Palindrome Number - LeetCode Java Solution

👋 Introduction

When we think about palindromes, we usually think about words like "madam" or "racecar", which read the same forward and backward. But numbers can be palindromes too!

In this blog post, we’ll walk through LeetCode Problem 9: Palindrome Number, discuss different approaches to solve it, and understand the time and space complexities.

🔍 Problem Statement

Given an integer x, return true if x is a palindrome*, and* false otherwise.

Example 1:

Input: x = 121
Output: true
Explanation: 121 reads as 121 from left to right and from right to left.

Example 2:

Input: x = -121
Output: false
Explanation: From left to right, it reads -121. From right to left, it becomes 121-. Therefore it is not a palindrome.

→ View on LeetCode

💡 Approach 1: Convert to String (Simple & Easy)
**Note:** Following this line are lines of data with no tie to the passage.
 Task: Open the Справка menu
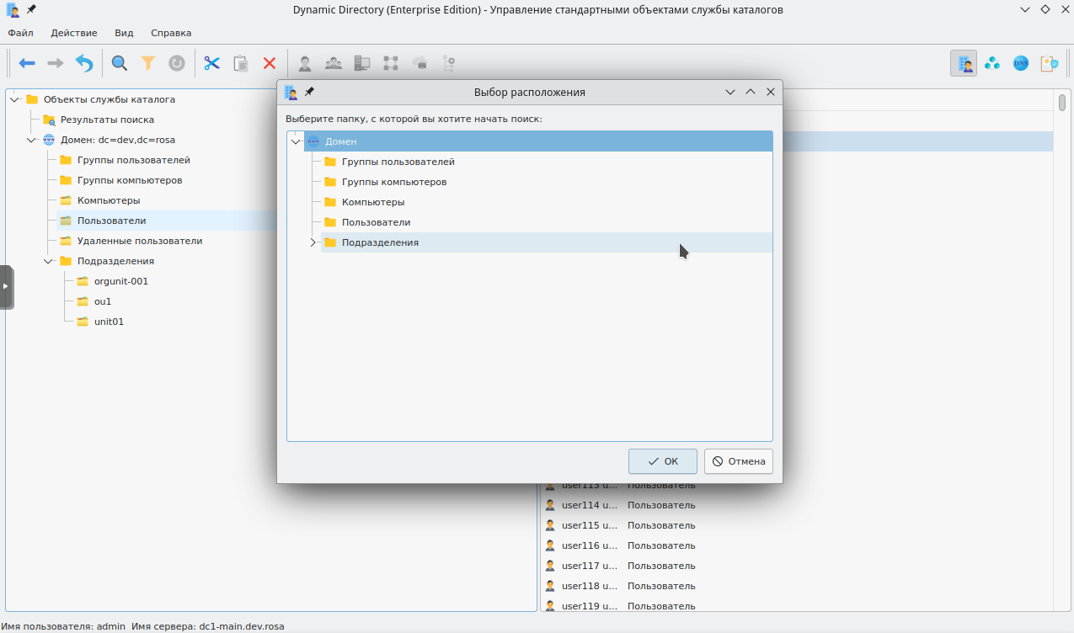(x=171, y=33)
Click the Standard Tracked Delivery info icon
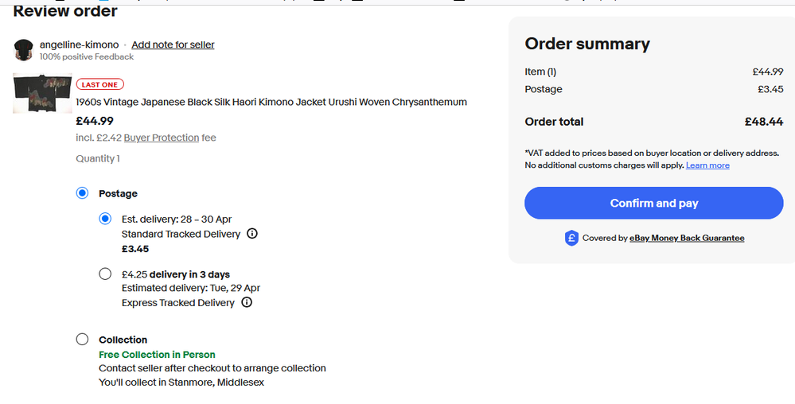This screenshot has height=404, width=795. (x=252, y=234)
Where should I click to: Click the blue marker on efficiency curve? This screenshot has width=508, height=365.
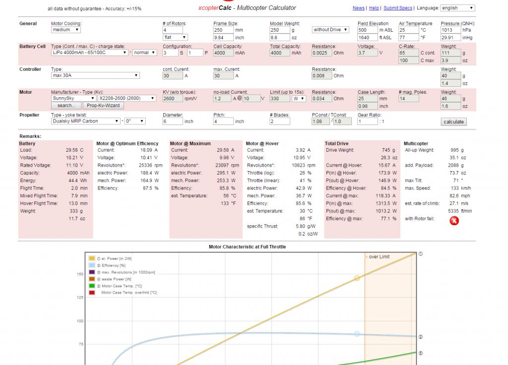357,334
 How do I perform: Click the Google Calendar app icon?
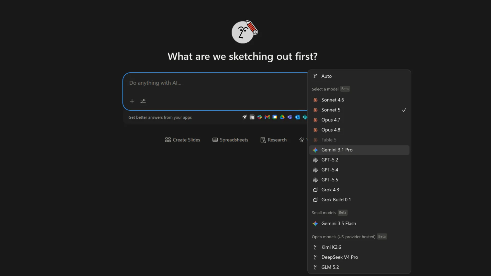pos(275,117)
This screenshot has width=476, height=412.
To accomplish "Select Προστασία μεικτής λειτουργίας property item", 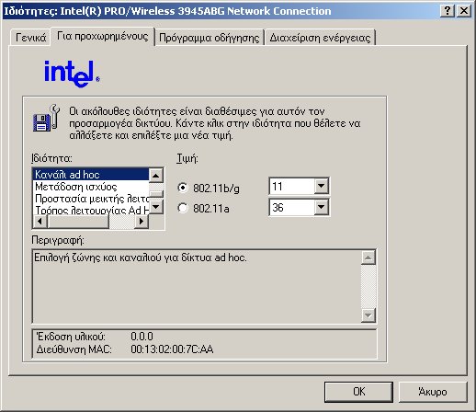I will [x=91, y=199].
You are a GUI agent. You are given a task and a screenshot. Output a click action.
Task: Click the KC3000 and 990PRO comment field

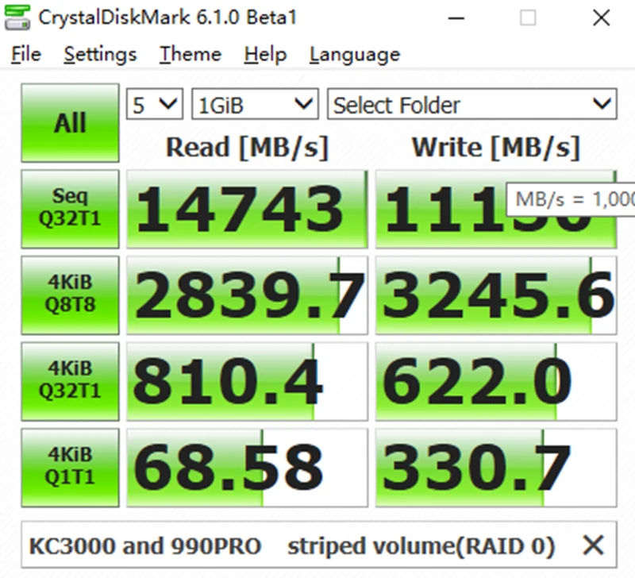[292, 545]
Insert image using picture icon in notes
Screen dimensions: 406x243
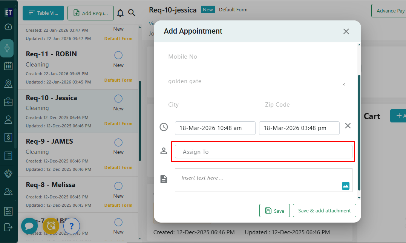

Let’s start with the most intuitive solution:

🔧 Idea:

1. Convert the number to a string.

2. Use two pointers to check if the string is a palindrome.

🔢 Code:

public boolean isPalindrome(int x) {
    String str = String.valueOf(x);
    int left = 0, right = str.length() - 1;

    while (left < right) {
        if (str.charAt(left++) != str.charAt(right--)) {
            return false;
        }
    }
    return true;
}

🧮 Time Complexity:

• O(n) where n is the number of digits.

🧠 Space Complexity:

• O(n) due to string conversion.

💡Approach 2: No String Conversion (Optimized)
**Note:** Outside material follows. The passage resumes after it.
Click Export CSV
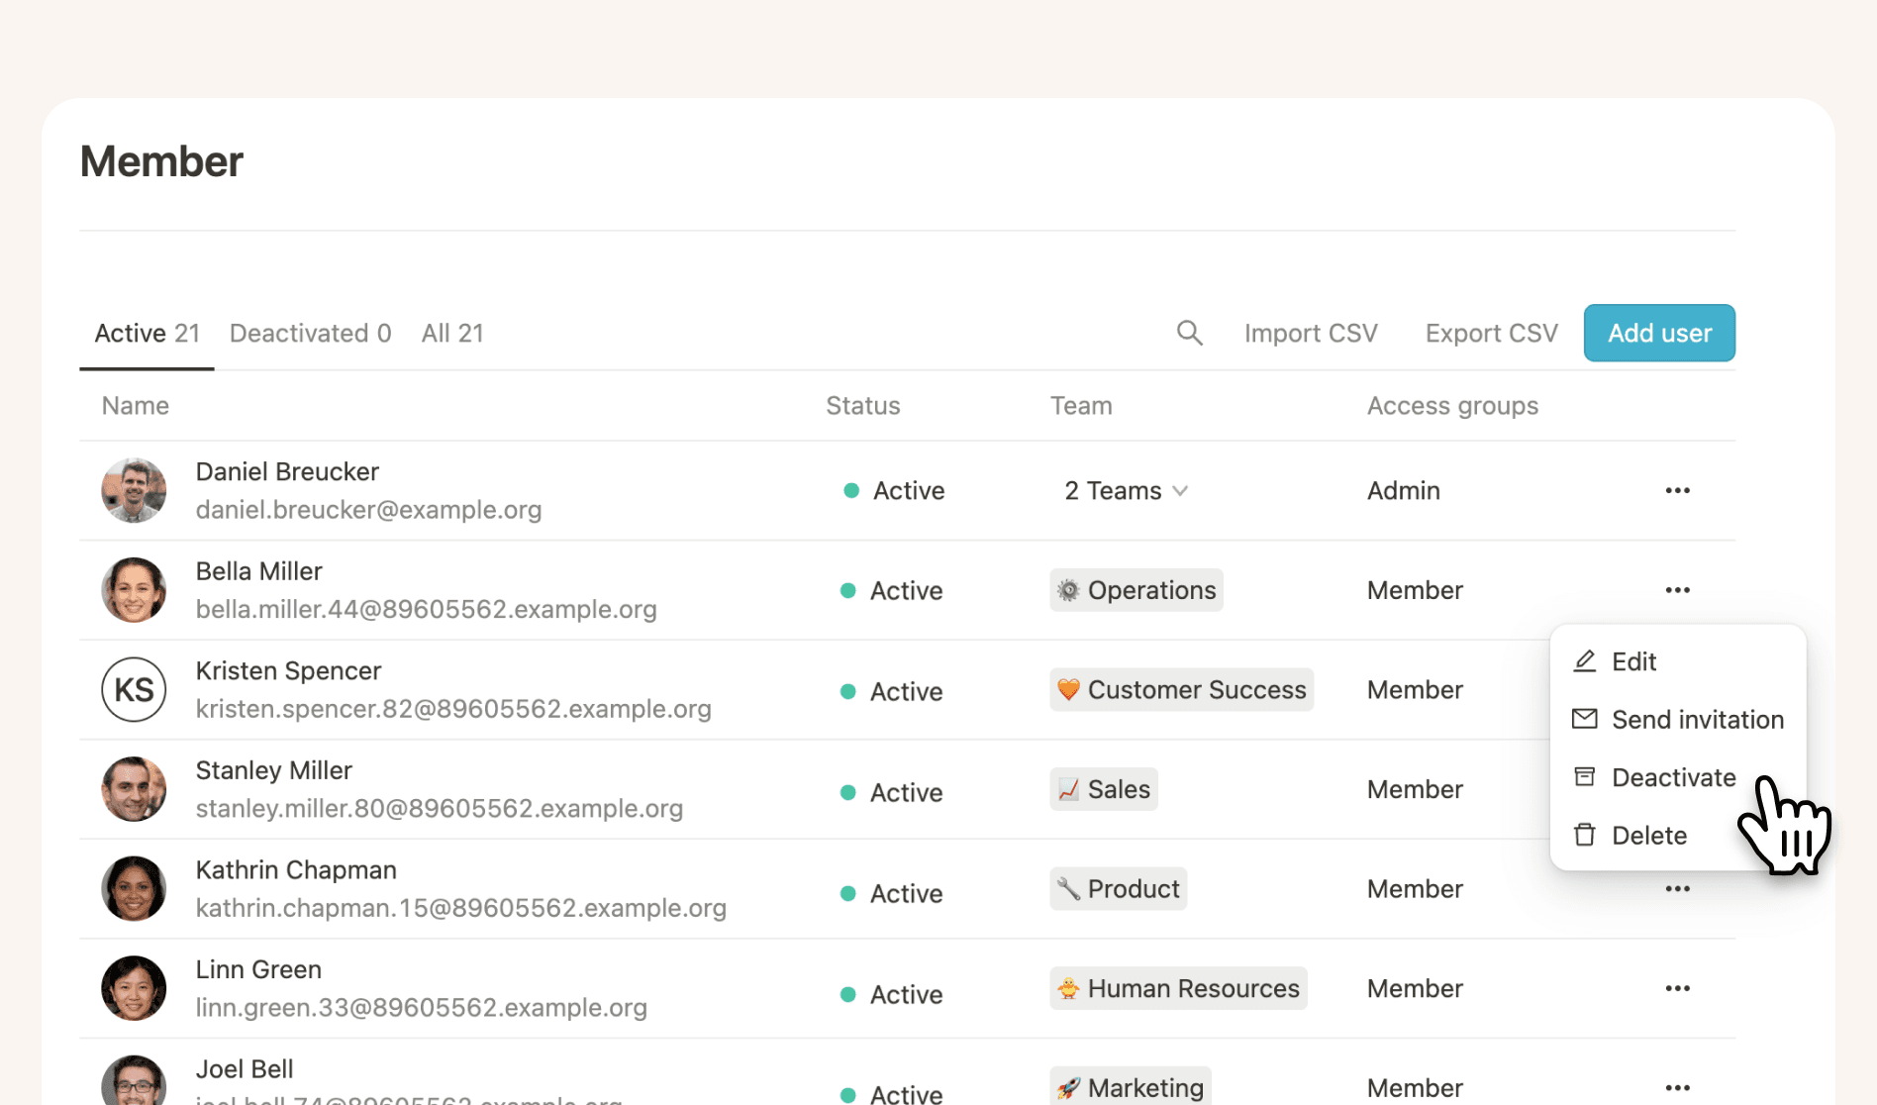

This is the interview-favorite approach: solve it without converting the integer to a string.

🔧 Idea:

1. Negative numbers are never palindromes.

2. Any number ending in 0 (except 0 itself) cannot be a palindrome (e.g. 10, 100).
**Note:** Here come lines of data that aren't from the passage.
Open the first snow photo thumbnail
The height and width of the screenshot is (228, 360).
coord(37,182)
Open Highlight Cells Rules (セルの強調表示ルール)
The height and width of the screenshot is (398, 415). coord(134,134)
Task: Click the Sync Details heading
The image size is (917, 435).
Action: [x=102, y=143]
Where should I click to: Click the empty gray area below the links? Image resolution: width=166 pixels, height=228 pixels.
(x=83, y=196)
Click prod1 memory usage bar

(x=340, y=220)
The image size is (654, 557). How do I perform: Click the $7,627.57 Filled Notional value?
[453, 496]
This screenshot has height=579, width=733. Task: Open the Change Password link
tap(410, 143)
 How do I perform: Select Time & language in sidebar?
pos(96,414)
3. Reverse half of the number and compare it with the other half.

   Example:

   • Original: 1221

   • Reverse half: 12 → compare with remaining 12

   • ✅ Match!

public boolean isPalindrome(int x) {
    // Edge cases
    if (x < 0 || (x % 10 == 0 && x != 0)) {
        return false;
    }

    int reversedHalf = 0;
    while (x > reversedHalf) {
        reversedHalf = reversedHalf * 10 + x % 10;
        x = x / 10;
    }

    // For even and odd digit numbers
    return x == reversedHalf || x == reversedHalf / 10;
}

🔍 Explanation:

• We reverse digits until the reversed number is equal to or greater than the remaining number.

• For odd-digit numbers, we remove the middle digit using reversedHalf / 10.

🧮 Time Complexity:

• O(log₁₀(n)) because we divide x by 10 in each loop iteration.

🧠 Space Complexity:

• O(1) — No extra space used.

🏁 Final Thoughts

LeetCode Problem 9 is a fantastic example of how simple problems can be optimized beyond the brute-force solution. It’s often asked in interviews to see how candidates handle edge cases and space constraints.

Whether you go for the easy string conversion or the optimal in-place reverse, understanding the logic behind palindromes is key.